Bigots swiftly appeared in the comments. “NLE gay, too. Now s**t going [too] far,” one somehow concluded.

The rapper was quick to respond, asking: “I’m gay for showing love?

“Y’all men lost, that’s why we killing each other every day cause y’all can’t show love and whole time y’all be the ones that get down like that but be hiding it. Me saying thank you got nun to do with my sexuality, busta.”

NLE Choppa’s statement another step forward for LGBTQ+ inclusion in rap

Despite a number of hip-hop superstars coming out as LGBTQ+ in recent years, including Lil Nas X, Kevin Abstract, Lil Uzi Vert, Tyler The Creator and Ice Spice, queer people are still often used as a punchline in some rap lyrics.

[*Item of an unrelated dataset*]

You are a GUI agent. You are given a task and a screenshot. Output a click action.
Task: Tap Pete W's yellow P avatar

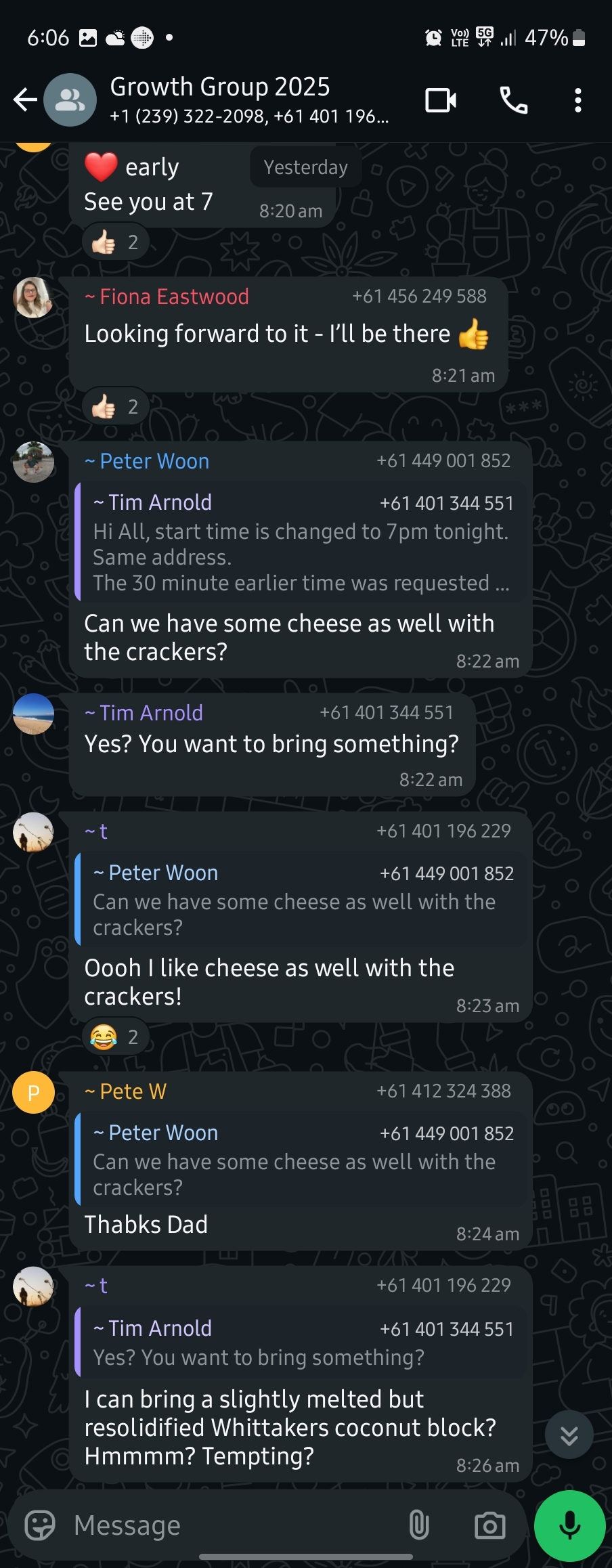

Most recently, J Cole faced a backlash for comments about a trans man in his recent Kendrick Lamar diss track, “Pi”.

Not content with simply standing up for the LGBTQ+ community, NLE Choppa went one step further by dragging those who equate dancing, having fun or being effeminate, with being gay.

In the “Slut Me Out 2” music video, the star appears in a sparkling, lace shirt and dances about a mansion, while rapping explicit lyrics about what he’d like to do to himself, if he was a woman.

Speaking in a video shared on X, he suggested men should be able to dance without being labelled gay.

“It’s funny how in the 70s, the 60s men used to dance, bro, and it was, like, fun, it was happy. Nobody looked at them like they weren’t straight, nobody looked at them like they was less of a man,” he said.

“Now, it seems as if when men dance or show [themselves] having fun, it’s less masculine or they’re not straight. My whole thing is bringing fun back to music.”